Interned Japanese Canadians—including, evidence suggests, those villagers from the Seymour Valley—were forced to leave almost everything behind. “They were only able to take one suitcase, anything that they could carry,” says Muckle. The Canadian government took the rest. Originally claiming they’d keep Japanese Canadians’ confiscated land in “protective custody,” the province of British Columbia encouraged the Canadian government to sell the property instead, using the proceeds to run internment camps.**
“They talked the federal government into confiscating the property and selling it off so that internees could pay for their own internment,” says Reid. “It’s just highway robbery.” Many Japanese Canadians—those who weren’t forced to work on road crews—were made to labor on sugar beet farms.
The trauma and displacement of internment caused many Japanese Canadians to lose track of their family histories. Another means of erasure, says Reid, was shame. Humiliated by racist treatment, many survivors preferred not to talk about that time. “There was this code of silence,” Reid says.
But in a clearing deep in the Seymour Valley, objects speak. In the years since they discovered the site, Muckle and his team have uncovered hundreds of objects, each holding stories of a lost way of life: A key to a home that has disappeared.

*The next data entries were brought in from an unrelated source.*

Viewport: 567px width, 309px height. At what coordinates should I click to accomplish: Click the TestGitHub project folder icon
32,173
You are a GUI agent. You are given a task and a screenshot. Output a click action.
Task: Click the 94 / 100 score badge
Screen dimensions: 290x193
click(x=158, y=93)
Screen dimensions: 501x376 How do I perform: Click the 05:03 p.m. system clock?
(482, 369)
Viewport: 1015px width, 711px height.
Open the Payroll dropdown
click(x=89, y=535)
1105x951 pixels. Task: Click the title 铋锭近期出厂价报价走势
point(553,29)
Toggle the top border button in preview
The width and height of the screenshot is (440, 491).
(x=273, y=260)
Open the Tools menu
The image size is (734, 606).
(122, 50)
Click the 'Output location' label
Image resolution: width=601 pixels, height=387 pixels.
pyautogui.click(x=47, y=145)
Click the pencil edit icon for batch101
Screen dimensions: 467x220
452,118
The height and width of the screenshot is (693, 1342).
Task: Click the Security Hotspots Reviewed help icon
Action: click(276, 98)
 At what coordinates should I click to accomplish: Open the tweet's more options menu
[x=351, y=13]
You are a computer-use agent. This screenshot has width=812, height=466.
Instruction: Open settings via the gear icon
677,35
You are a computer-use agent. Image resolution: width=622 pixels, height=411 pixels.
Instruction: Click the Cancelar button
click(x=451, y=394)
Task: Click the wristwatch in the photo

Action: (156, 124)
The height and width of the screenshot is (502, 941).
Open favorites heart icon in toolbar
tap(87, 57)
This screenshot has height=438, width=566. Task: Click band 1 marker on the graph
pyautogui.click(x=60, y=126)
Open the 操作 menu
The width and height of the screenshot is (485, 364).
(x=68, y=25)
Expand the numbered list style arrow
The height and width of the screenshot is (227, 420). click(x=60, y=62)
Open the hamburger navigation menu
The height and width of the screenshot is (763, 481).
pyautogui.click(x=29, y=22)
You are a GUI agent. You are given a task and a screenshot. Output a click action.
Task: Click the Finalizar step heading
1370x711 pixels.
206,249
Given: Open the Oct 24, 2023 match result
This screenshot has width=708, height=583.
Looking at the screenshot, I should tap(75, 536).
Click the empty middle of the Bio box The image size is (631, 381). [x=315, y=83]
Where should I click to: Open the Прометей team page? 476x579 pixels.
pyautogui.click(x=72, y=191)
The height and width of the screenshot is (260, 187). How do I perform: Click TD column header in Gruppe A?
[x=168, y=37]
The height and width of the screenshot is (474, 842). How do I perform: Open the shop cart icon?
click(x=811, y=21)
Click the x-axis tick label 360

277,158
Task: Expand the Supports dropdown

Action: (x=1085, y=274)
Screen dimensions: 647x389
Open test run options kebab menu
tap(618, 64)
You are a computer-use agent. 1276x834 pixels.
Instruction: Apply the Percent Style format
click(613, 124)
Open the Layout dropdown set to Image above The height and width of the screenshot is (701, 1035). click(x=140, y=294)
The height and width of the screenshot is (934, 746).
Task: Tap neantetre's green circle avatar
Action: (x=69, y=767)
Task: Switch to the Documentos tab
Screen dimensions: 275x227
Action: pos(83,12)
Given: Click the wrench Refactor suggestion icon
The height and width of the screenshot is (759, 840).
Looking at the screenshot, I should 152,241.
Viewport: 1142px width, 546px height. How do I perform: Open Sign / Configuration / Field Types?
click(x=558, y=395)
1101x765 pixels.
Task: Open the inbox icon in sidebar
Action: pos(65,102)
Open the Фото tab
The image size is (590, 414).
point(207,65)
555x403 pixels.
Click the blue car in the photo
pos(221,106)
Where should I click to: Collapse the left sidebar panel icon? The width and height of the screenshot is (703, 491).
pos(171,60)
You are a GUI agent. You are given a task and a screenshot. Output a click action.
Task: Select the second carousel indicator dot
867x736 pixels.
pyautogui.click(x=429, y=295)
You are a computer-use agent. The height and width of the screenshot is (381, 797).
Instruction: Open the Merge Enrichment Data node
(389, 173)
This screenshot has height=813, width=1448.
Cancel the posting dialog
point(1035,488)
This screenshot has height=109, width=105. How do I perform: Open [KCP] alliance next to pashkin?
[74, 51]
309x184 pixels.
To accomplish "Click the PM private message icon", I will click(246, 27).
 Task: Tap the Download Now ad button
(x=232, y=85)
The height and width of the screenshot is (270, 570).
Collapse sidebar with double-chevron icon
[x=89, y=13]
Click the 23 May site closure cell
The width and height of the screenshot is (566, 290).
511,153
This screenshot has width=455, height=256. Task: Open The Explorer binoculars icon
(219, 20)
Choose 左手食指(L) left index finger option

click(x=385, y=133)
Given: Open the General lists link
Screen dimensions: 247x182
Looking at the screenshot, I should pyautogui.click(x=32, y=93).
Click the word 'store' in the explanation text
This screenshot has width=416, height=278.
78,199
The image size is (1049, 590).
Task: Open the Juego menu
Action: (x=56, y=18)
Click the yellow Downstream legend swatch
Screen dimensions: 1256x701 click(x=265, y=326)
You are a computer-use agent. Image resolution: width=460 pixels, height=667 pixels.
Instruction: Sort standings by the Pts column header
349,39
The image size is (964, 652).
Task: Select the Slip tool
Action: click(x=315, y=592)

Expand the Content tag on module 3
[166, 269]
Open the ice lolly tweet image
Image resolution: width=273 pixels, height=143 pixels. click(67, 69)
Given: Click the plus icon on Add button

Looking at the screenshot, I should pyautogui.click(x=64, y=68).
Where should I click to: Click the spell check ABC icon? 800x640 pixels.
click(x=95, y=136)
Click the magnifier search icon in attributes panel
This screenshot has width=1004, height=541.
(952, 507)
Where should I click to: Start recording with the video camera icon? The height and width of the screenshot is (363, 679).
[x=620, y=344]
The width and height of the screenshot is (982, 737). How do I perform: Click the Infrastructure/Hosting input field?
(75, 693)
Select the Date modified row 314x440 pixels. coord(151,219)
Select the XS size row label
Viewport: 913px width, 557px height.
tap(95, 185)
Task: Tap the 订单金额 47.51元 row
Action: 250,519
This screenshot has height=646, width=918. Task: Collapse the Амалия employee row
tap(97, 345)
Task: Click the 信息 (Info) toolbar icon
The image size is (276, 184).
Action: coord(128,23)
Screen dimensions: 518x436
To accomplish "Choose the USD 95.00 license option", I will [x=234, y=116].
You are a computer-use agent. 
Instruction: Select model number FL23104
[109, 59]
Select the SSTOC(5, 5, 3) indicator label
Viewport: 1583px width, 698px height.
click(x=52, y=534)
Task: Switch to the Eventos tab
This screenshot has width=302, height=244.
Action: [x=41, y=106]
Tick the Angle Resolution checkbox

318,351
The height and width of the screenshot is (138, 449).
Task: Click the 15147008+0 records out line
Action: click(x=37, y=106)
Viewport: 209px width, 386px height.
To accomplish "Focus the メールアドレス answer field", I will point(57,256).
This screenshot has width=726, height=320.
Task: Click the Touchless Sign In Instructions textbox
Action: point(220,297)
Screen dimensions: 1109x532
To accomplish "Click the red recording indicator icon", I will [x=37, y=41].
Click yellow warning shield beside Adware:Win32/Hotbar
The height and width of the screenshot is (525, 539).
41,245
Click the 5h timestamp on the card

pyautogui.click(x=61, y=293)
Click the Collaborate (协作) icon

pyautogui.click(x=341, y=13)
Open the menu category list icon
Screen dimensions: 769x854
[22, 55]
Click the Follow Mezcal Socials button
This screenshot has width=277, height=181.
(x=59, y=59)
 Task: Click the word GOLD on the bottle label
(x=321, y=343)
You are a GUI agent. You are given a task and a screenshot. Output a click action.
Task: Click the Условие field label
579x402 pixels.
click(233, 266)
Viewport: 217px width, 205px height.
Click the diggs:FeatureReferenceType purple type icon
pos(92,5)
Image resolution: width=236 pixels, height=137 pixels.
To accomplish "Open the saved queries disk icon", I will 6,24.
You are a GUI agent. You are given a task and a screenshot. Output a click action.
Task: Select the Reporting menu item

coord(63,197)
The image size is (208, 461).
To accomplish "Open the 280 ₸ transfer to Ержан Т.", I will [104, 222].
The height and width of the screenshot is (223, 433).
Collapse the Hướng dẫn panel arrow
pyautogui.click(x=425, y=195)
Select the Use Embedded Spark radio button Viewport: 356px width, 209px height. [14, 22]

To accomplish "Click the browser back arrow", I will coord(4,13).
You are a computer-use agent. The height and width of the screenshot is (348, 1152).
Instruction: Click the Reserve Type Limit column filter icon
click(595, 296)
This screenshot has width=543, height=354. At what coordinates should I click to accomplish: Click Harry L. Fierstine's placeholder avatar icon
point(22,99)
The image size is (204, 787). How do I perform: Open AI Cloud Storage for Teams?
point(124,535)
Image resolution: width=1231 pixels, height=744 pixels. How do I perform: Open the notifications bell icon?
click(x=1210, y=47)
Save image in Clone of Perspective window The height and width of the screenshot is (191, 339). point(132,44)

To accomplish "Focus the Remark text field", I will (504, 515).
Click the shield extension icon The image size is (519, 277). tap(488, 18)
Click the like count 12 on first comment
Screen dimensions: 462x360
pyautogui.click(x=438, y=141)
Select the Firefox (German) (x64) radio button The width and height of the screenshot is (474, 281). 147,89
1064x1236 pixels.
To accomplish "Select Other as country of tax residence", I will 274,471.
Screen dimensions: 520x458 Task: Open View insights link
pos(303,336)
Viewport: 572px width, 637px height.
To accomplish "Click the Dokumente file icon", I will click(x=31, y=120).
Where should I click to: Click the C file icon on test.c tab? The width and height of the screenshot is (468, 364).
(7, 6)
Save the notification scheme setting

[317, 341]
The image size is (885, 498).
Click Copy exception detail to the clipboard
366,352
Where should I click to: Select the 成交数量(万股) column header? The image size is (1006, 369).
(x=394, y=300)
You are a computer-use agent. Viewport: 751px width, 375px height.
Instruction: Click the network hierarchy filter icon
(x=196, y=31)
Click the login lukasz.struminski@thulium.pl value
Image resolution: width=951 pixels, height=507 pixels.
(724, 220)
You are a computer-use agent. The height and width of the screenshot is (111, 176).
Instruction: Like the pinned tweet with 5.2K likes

A stopwatch that ceased telling time years ago. Milk bottles for babies that have long since grown. Stacked in the shadows of monumental, lichen-dusted trees, the blue-and-white rice bowls look ghostly, minute and delicate. Their presence is a poignant reminder of the communities broken up by racist government policies.
For Reid, these remnants of culinary life are also testimonies to Japanese Canadians’ strength. The Seymour Valley village, which the British Columbia government has commemorated for its significance to Japanese-Canadian history, is one of many archaeological sites whose objects reveal hidden memories. Among these sites are the fields of Tashme, the largest Canadian internment camp, which are now open for occasional tours. At a recent tour of the site, Reid says, the curator showed visitors a field where, after more than 70 years, the lush green leaves of fuki, planted by internees, continue to reach toward the sun.
“You’d have to survey people to see what would be the one thing, the one piece of food or vegetable that would signify the Japanese-Canadian spirit,” says Reid. “It might be fuki. Because it’s still growing.”
*Update 9/25/19: This post has been updated to clarify that Canada entered World War II in 1939, not in 1942.
**Correction: A previous version of this article stated that British Columbia is a state. It’s a province.